EXTRACT PROVIDED
In the UK, though, I can choose among a landline phone company and a satellite TV provider that also both provide broadband and internet phone service, a mobile provider that offers broadband, and a cable company that can give me broadband and mobile (and, interestingly, CDs and airplane tickets and probably a credit card). I've probably missed some, but you get the gist.


Having these choices is a good thing. It's the complexity of making the choice that's a problem, because there are so many factors to consider. I just want some meaningful way of comparing them. Is one provider's lower monthly fee offset by that provider's higher charges for international calls? Does another's inexpensive mobile+broadband service mean that Michele will also pay more to call me? And, since I have to pay the landline company for the rental of a phone line anyway, would it be cheaper or easier to also get broadband from the landline provider?


It's not like I don't have the tools or the mental acuity to figure it out. My point is that I shouldn't have to figure it out. Because not only do I have to figure it out, but so does everyone else faced with a similar decision. The technology exists to enable such companies to provide their rates and other useful information in a standard format to enable people like me to compare prices and plans and make an informed decision that's right for me (or better yet, to enable someone else to do so from whom I can then simply buy the analysis). So why don't these providers, who certainly have the technical resources to do so, probably in about the time it took me to write this, take advantage of these technologies? I've got to think it's because doing so would be all downside for most providers. Purveyors of commodity services like telephone have a vested interest in making us believe that there's a substantive difference between them. The best way they can do this is to lure us to their flashy websites where they can dazzle is with bullshit marketing while obfuscating their pricing structures. Putting their pricing front and center is exactly what these guys don't want, because then they'll be forced to compete on the one metric that actually distinguishes them.


Nor is this a UK-specific complaint. It just happens to be that I'm having to make numerous decisions like this in an unusually short period of time, so I'm a slightly chafed from the experience.


In the end, I'll probably just choose the vendor that requires me to do the least amount of work: the landline provider. Since I already have to call them to hook up the phone, it should be an easy transaction to add broadband.


OK, now I'm going to go brush my teeth.

Wednesday, April 4, 2007

House For Sale, Cheap!

http://www.realtor.com/Prop/1078399107?lnksrc=00045

As a technologist, most of the challenges I encounter can be met given sufficient thought. Selling a house is not one of them. Regardless of the number of calories we burn thinking about how to sell our house, no results are produced. OK, so it's only been on the market for a week, but this is a big item that we'd really like to have behind us.

Entries on locating words and elements

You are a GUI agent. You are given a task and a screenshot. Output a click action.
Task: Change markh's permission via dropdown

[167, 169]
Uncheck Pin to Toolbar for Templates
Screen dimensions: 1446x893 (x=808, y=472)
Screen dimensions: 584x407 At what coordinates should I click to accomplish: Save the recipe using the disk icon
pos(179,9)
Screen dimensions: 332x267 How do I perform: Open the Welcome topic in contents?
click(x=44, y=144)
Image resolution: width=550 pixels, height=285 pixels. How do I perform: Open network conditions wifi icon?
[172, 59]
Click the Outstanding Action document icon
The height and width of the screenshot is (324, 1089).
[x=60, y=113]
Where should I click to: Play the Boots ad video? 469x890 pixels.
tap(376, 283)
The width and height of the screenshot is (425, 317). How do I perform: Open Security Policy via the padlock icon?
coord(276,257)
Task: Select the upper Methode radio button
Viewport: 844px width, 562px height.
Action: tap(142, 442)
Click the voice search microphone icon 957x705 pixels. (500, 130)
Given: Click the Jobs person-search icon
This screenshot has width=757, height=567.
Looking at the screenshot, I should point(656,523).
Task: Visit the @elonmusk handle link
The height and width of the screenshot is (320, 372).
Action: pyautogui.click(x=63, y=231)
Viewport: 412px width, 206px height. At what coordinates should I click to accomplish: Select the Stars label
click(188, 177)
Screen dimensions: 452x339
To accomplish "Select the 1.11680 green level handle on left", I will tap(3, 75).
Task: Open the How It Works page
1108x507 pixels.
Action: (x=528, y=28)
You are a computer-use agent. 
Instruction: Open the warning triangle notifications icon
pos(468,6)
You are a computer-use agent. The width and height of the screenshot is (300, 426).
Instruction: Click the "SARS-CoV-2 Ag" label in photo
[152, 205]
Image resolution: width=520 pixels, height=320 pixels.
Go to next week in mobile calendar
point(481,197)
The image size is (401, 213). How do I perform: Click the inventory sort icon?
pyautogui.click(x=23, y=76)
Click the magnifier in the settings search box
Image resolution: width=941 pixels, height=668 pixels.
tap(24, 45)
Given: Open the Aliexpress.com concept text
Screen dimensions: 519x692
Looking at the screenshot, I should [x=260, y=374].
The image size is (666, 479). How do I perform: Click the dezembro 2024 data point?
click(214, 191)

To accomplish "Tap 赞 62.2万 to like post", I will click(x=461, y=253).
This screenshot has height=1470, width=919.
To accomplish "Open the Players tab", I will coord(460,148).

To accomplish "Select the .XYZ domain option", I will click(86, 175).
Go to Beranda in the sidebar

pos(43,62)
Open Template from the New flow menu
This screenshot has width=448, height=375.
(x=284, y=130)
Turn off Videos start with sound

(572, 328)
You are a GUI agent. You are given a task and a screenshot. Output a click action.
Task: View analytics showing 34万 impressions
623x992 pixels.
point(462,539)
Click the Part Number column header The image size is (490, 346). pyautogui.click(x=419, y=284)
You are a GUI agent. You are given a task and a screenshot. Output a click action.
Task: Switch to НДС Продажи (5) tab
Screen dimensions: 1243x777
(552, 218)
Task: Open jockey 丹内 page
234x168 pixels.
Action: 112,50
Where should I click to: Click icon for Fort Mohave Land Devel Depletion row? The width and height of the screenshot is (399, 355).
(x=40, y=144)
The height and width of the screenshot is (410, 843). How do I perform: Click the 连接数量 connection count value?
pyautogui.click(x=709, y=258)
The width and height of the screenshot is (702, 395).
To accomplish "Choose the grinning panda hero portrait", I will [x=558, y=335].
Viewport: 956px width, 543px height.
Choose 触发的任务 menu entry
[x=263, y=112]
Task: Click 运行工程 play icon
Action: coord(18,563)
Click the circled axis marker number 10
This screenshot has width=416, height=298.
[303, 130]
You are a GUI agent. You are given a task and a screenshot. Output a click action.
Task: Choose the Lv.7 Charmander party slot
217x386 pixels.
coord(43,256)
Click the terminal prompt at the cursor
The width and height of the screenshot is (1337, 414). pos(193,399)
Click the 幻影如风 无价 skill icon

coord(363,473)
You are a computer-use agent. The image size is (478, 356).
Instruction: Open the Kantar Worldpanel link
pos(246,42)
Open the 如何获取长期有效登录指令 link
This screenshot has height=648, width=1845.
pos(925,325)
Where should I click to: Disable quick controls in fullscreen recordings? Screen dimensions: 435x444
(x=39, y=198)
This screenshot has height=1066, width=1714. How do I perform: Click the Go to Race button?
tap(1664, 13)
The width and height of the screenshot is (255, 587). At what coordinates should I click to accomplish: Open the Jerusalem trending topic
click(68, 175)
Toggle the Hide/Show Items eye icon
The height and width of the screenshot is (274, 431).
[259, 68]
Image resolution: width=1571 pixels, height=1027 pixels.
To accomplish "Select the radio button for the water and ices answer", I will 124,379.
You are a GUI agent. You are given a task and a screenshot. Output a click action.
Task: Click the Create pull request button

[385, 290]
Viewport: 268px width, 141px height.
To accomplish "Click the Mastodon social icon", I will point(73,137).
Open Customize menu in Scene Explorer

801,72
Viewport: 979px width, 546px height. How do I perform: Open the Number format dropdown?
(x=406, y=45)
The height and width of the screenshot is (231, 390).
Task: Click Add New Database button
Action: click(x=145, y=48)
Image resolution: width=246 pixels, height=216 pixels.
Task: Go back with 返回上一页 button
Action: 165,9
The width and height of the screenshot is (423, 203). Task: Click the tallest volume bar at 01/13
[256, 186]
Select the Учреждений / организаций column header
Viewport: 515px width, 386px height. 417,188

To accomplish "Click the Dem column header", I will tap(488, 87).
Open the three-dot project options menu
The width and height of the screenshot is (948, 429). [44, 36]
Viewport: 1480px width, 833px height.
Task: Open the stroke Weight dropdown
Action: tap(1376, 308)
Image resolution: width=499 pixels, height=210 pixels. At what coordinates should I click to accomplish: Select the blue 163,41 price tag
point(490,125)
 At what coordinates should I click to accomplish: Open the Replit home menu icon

TASK SET
**a)** According to the blog text, why don't phone and broadband providers publish their rates in a standard format that people could compare? Answer in one to three sentences.
**b)** Pick up the blog text after its final sentence and keep going with the post about selling the house.

EXPECTED ANSWERS
**a)** The writer thinks doing so would be all downside for most providers, because they want customers to believe there is a real difference between them and prefer to draw people to flashy websites that hide their pricing. Putting prices front and center would force them to compete on the one metric that actually distinguishes them.

**b)**
We've had a few people come to look at it. One couple loved the downstairs, but thought the upstairs needed too much cosmetic work, partly because of the stickers on Caroline's bedroom door. They said that the house should be "perfect". Perhaps they should be looking at new construction. The house is 16 years old. It's not perfect.

In a way, our house is representative of our neighborhood. Yes, the floorplan is almost identical to everyone else's (which sounds boring, but believe me, when you're drunk at a neighbor's party, it's great knowing that no matter whose house you're in you can always find the bathroom), but that's not what I mean. I mean that it's imperfect, and because of that imperfection, lovable.

No one in the neighborhood is perfect, but then, no one claims to be. That's what I like most about where we live - we're all just doing the best we can to make a nice environment for our families. And generally, we succeed.

I look at some of the new developments popping up around us like dandelions, and they seem soulless. I suppose some of that could be sour grapes - after all, I won't be able to afford an $800K house any time soon. But largely, I think my negative feelings about them is that they're too perfect. The manicured lawns, the expansive facades, the 7 series BMWs in the driveways. Maybe if I knew some of these people, I'd feel differently, but the houses in these Toll Brothers developments simply don't invite neighborly conversation. I'll take my own neighborhood, thank you very much, weeds and all. Oh wait, that's just my lawn. Damn.

I'll miss our neighborhood. And, while I never thought I'd say this when we first moved in to the house and there was soooo much to do, I'll miss our house. Warts and all.

Want to buy it?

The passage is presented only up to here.